The routing of the course was largely unchanged, but golfers may be stunned by changes to and around the greens. Instead of the old thumbnail-sized putting surfaces, The Glen will boast expansive greens with ample roll. In addition, nearly every hole will have four tee boxes, including mow-over teeing areas in the fairway for kids and short-hitters, so players can choose the level of test they want.
“This course can have some teeth if you want teeth,” Steindl said. “It can be friendly if you want it friendly.”
The short par-3 sixth hole will likely become the signature hole, he said. The green will be reached by a downhill tee shot but protected by four fescue-circled bunkers and flanked by two distinctive pines that demand to be photographed.
The landscape includes more than 28,000 hand-planted natural grass plugs which are just now beginning to emerge, and large swaths of fescue grasses should begin to stand tall before the course opens for play. While wider fairways on most holes will require more mowing, replacing rough with plantings that need no care will reduce both labor and input costs.

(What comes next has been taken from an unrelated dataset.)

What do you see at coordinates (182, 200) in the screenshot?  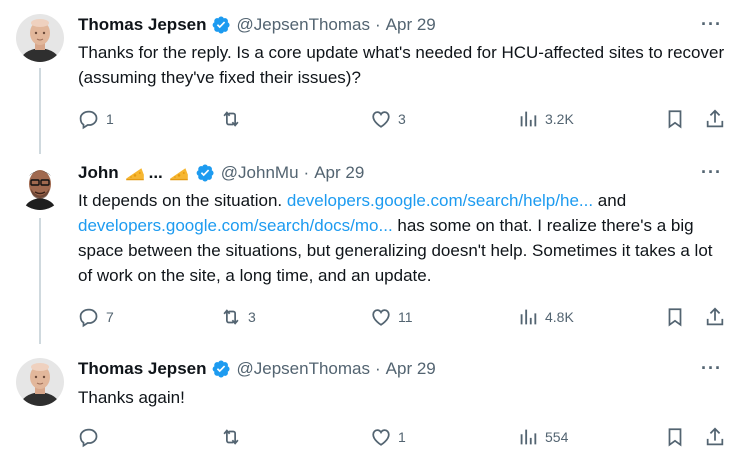 I see `tweet-text-segment: It depends on the situation.` at bounding box center [182, 200].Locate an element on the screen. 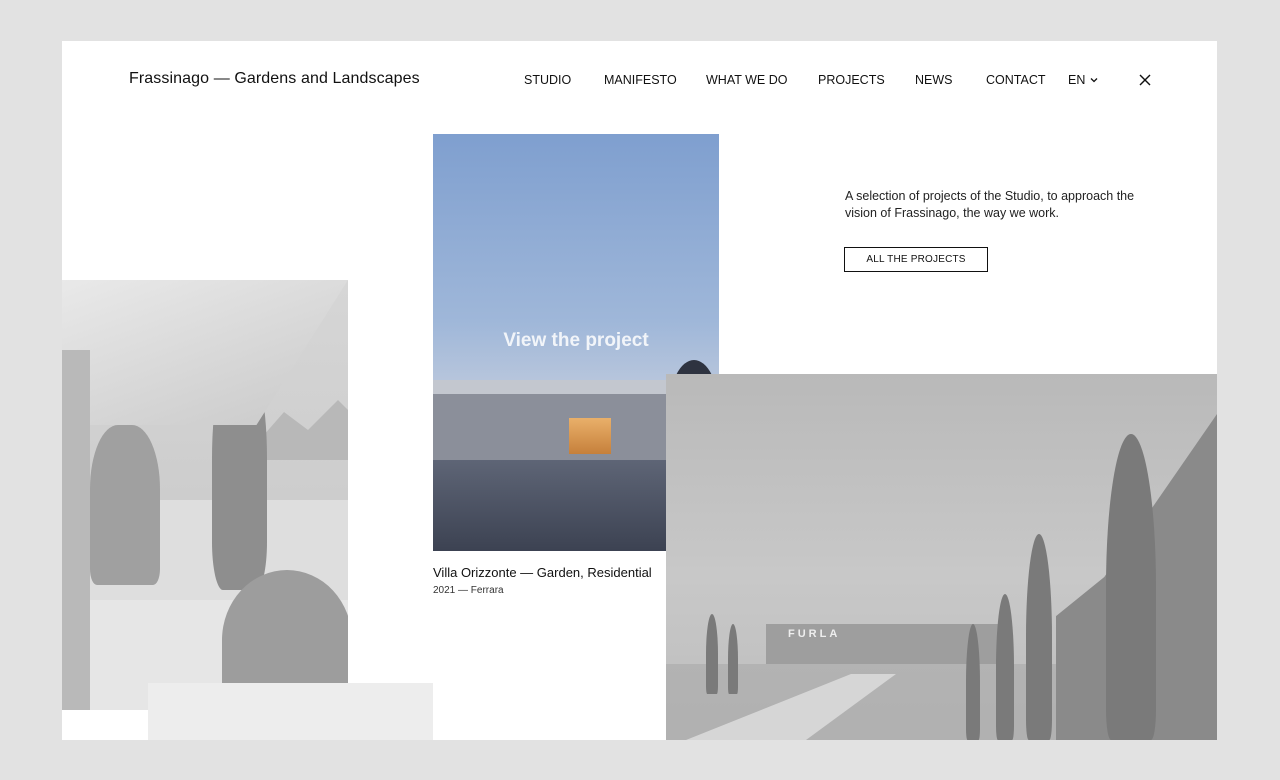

Plans also call for improvements to the existing small clubhouse, which will offer room for a wall of history and retail space for shirts, hats and other logo items, which was not done in the past. Green fees will increase by about two dollars, though officials said fees are going up at all Madison courses to cover inflationary impacts on labor and materials. But Steindl said plans also include family package pricing that would allow a group of beginners to play four holes, for example, to get a taste of the game.
A caddie program, highly unusual for a nine-hole muni, is still in the works but not for this shortened season.
Officials anticipate there will be some grumbling from longtime golfers who will resent having to share their favorite space with non-golfers, but city parks director Eric Knepp said there is ample room for golfers and tree-loving walkers if they work together. Even with other activities, officials said, “95 to 97.5” percent of tee times will remain available.
“Nature and golf go together in my mind,” Knepp said. “They don’t have to be in opposition.”
Oh, about that architect’s joke. The Glen abuts Madison’s historic Forest Hill Cemetery, where many of the city’s former movers and shakers enjoy their blessed repose. The par-3 eighth sits just yards from the cemetery fence, which inspired Haltom to add a whimsical change when designing the new green. He added a small bunker.
A coffin bunker.
He just couldn’t resist, Steindl said.
“He said, ‘I had to do it. I had to do it.’ He was pretty giddy about it.”
As he should be. Rest in peace, Glenway. Long live The Glen.